Associazione Nazionale Medici Cardiologi Ospedalieri

CONGRESS ABSTRACT

CONGRESS ABSTRACT

CASE SERIES: JERVELL AND LANGE-NIELSEN SYNDROME IN PRESCHOOL CHILDREN – TWO CASES WITH CLINICAL AND FAMILIAL IMPLICATIONS

Cardillo Mauro Palermo (Pa) – Ospedale Dei Bambini, G. Di Cristina | Vullo Celeste Palermo (Pa) – Ospedale Dei Bambini, G. Di Cristina | Sanfilippo Maria Fiorella Palermo (Pa) – Ospedale Dei Bambini, G. Di Cristina | Comparato Calogero Palermo (Pa) – Ospedale Dei Bambini, G Di Cristina

Background Jervell and Lange-Nielsen syndrome (JLNS) is the autosomal recessive form of long QT syndrome characterized by congenital deafness and a high risk of malignant arrhythmias in early childhood. We report 2 cases of preschool children highlighting clinical presentation and differences in arrhythmic triggers. Case 1 A 2-year-old boy, followed since birth for JLNS. Parents were first-degree cousins with a tragic family history of long QT syndrome and sudden cardiac death (SCD. Serial evaluations consistently showed a markedly prolonged QTc, poorly responsive to maximal propranolol therapy, despite no major arrhythmias. During follow-up, he experienced a syncopal episode in the context of severe iron-deficiency anemia. ECG at that time showed QTc ~640 ms, which return to his normal levels (~520 ms) after red blood cell transfusion. No major arrhythmias were documented, but the event was considered facilitated by anemia on a high-risk substrate. Subsequent follow-up showed clinical stability. Case 2 A 3-year-old girl, followed since infancy for JLNS. The parents were first-degree cousins, both affected by long QT syndrome. Serial ECGs showed persistently prolonged QTc (~530 ms) without major arrhythmias. She was treated with maximal-dose nadolol. During follow-up, she experienced syncope associated with severe hypoglycemia, likely induced by beta-blocker therapy. Inadequate nutrition, including frequent omission of breakfast, was identified. The event resolved after dietary counseling with subsequent stability. Discussion These cases reflect the high arrhythmic risk in JLNS, consistent with literature reporting life-threatening events in ~30% of children within the first 6 years. Despite identifiable and potentially modifiable triggers, the intrinsic arrhythmic risk led to consideration of implantable loop recorder. In both cases, small body size precluded implantation, highlighting a critical limitation in device availability.
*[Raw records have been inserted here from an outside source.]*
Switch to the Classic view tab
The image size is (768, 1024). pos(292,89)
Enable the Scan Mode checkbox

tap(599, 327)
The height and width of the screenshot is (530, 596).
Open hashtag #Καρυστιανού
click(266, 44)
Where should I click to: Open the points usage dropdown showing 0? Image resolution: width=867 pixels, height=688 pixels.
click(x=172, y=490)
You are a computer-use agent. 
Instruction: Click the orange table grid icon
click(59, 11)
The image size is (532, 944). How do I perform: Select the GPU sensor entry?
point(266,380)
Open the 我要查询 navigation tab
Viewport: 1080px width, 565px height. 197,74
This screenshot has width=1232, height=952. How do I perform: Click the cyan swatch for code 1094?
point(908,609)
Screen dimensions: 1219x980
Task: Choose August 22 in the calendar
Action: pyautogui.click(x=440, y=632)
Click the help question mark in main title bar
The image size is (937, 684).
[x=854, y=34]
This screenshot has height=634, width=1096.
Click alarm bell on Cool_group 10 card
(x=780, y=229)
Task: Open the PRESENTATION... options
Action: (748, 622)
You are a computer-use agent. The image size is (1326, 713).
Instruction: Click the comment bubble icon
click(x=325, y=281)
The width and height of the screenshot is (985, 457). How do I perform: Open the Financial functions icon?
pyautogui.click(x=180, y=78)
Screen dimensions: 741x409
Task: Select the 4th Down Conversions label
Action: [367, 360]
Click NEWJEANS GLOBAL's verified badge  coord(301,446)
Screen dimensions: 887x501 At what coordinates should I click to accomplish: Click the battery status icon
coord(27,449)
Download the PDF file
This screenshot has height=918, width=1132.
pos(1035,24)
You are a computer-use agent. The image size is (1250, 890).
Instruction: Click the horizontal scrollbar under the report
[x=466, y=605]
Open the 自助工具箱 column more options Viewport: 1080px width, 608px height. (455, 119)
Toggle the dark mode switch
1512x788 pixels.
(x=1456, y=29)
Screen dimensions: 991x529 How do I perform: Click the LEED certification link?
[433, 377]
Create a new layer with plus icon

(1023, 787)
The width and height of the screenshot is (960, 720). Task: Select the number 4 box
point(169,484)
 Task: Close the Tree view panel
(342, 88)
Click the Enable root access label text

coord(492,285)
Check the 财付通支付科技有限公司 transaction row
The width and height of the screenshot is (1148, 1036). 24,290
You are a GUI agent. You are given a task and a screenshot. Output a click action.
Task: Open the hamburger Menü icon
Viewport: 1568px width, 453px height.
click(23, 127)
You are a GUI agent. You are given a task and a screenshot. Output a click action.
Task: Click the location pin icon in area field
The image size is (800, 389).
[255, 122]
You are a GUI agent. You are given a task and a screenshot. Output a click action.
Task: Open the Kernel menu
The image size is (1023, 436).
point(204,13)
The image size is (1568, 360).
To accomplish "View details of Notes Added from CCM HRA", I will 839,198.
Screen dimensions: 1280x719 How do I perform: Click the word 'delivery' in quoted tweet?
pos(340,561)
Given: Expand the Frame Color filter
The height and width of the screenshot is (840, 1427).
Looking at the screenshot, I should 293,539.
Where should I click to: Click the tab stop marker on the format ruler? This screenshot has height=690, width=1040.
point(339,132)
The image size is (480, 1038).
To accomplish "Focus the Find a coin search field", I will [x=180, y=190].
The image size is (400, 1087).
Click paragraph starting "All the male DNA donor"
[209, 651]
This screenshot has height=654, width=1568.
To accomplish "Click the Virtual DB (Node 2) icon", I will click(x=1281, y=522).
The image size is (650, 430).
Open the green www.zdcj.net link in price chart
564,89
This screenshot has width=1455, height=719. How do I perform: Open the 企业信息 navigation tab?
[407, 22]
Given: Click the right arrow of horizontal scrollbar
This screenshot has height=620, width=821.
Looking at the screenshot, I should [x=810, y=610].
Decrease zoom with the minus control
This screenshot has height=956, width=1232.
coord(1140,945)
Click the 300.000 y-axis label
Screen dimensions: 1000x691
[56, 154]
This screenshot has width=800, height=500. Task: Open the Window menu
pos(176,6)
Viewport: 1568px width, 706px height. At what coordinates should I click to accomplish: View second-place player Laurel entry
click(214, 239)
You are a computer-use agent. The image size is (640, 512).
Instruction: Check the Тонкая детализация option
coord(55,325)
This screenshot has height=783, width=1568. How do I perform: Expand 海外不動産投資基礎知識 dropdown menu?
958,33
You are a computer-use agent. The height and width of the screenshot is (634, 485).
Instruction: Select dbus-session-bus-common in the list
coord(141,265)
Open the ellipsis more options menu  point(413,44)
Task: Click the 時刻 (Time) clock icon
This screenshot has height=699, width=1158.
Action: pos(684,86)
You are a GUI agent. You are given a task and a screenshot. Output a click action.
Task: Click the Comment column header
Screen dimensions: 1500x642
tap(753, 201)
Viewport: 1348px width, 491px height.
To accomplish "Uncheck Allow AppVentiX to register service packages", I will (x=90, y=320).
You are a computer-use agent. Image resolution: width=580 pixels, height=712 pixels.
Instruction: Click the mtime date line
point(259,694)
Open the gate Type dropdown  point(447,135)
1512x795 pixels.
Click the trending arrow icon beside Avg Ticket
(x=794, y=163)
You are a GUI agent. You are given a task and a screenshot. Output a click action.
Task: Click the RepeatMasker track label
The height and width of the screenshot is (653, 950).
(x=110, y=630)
Conclusions Key similarities include parental consanguinity, family history of SCD, persistently prolonged QTc despite maximal beta-blocker therapy, and the need for close monitoring. Differences lie in the triggers of syncope: severe anemia and beta-blocker–induced hypoglycemia. These cases underscore the importance of a multidisciplinary approach, combining optimized pharmacologic therapy, family education, continuous monitoring, and management of extracardiac factors to reduce the risk of lethal arrhythmic events.